EU-Topia: Why Europe Can’t Exist

Two things have held Europe together during its millennial history:  First Christianity; then freedom. Both are largely gone and therefore Europe will be gone soon, too. “We’re not America or Asia” is simply not a strong enough rallying cry to permanently bind people together who are better off apart.

What holds Europe together now is a combination of factors: A governing elite, largely French in culture, driven by the simple will-to-power; national leaders who hunger for the acclaim of the supra-national elite culture more than for the citizens of their own nations; and the citizens of those nations who have been bludgeoned into silence regarding their ‘euro-skepticism’, but who are just beginning to wake up to the fact that they were right all along.

The original European ‘project’ was forced conversion to Roman Catholic Christianity under Charlemagne in order to form a stronger Holy Roman Empire which could resist an expansionary Muslim Caliphate. Charlemagne would conquer whole peoples and then engage in mass baptisms of the conquered. He created a centralized palace culture with a high degree of respect for art and learning, but not nearly as much for freedom and self-determination. This is very important to understand, because a thousand years later, when Europe’s Christianity subsided, much of its heritage of centralism continued in neo-pagan and/or secular forms.

Fascism was basically a Paganized modification of Charlemagne. In fact, Hitler’s Third Reich was based on the idea that Charlemagne’s reign was the first Reich (Bismarck’s was the second). Hitler believed that Charlemagne’s reign was weakened by Christianity, which he saw as a religion for the weak which was far too historically associated with the Jews. He explicitly claimed that his Reich would take the German people back in time 700 years: that is, before their conversion. A return to the Teutonic gods of old, he thought, would give his empire a thousand years of domination.

Mussolini had already blazed the fascistic trail, but with ancient Rome’s, rather than Germany’s, pagan gods as the inspiration. In fact, the fasces (after which fascism was named) had been a Roman symbol: sticks bound together, one of them usually an axe, impossible to break.

 

Both regimes, of course, were as thoroughly collectivist as the fasces symbol implies: men were lashed together, bound by the state into a common purpose, with the threating blade to keep them in line. Both were paganized inversions of Charlemagne’s kingdom; each attempting to build an Un-Holy Roman Empire, built on loyalty to blood and soil.

After the blood was shed and swallowed by the soil, Europe attempted to regain her sanity. The post-war West German leaders took the insights of Austrian economics and applied them once again. The result was the Wirtschaftschwunder, the German Economic Miracle. Ludwig Erhard established sound money, abolished price controls, flattened the tax code and the economy snapped back almost immediately.

In some cases store windows went from bare to filled with bread, eggs and produce overnight. This great economic success led to the rise of the Christian Democratic Party, which reaffirmed the spiritual roots of Europe, but grafted onto them a free-market economic order.
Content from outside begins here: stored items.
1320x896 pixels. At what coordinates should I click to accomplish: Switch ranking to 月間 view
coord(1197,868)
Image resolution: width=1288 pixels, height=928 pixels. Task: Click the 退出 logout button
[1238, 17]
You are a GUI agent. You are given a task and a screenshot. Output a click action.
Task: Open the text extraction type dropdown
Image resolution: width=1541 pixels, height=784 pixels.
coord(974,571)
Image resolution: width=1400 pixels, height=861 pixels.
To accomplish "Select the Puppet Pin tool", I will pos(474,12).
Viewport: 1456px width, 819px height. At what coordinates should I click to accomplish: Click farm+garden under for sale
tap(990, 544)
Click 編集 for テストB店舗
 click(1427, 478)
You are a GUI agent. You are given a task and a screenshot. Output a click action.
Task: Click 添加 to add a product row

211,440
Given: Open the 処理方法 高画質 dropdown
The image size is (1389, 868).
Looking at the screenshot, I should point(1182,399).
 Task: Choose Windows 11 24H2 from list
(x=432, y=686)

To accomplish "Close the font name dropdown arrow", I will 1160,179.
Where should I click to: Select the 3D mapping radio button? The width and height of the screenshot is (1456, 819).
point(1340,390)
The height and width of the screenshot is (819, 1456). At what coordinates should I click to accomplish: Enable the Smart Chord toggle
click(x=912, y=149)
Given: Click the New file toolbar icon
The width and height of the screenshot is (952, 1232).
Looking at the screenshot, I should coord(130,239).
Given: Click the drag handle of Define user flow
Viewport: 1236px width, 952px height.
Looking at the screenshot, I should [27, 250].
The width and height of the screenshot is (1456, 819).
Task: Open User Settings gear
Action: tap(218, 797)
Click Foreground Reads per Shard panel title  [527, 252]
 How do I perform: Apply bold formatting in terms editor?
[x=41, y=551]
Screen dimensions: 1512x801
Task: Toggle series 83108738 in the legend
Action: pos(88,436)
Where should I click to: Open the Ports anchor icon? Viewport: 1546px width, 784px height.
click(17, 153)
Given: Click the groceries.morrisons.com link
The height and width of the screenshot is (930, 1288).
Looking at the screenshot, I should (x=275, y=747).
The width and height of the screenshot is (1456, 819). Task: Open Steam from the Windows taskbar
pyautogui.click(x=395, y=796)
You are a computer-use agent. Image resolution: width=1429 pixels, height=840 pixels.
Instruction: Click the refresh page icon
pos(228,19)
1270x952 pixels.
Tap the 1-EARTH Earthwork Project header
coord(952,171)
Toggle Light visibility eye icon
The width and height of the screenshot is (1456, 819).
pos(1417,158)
It affirmed a free order of national political competition as well: each nation would pursue its own political ends with its own political means, with no goal of an Empire, a Reich of any other form of super-state.

Leaders of this school of thought sought to tear up the barbed wire between nations, the literal and legal forms. They negotiated a grand agreement in which all Europeans would be guaranteed four fundamental rights: the right to sell goods across national borders; the right to sell services across borders; the right to invest across borders and the right to migrate freely across borders. After a long struggle, they succeeded in codifying those rights in the Treaty of Rome in 1957.

But not every member of the European elite shared the vision of free competition among nations; some still harbored dreams of an European super-state. Not built on Christianity like Charlemagne’s, nor on blood and soil like Hitler’s, but based on intellectual elites administering a welfare state. This group would use the Treaty of Rome process to try to betray the intent of its classical liberal founders. This is the group that won. How and why will be the topic of a future column.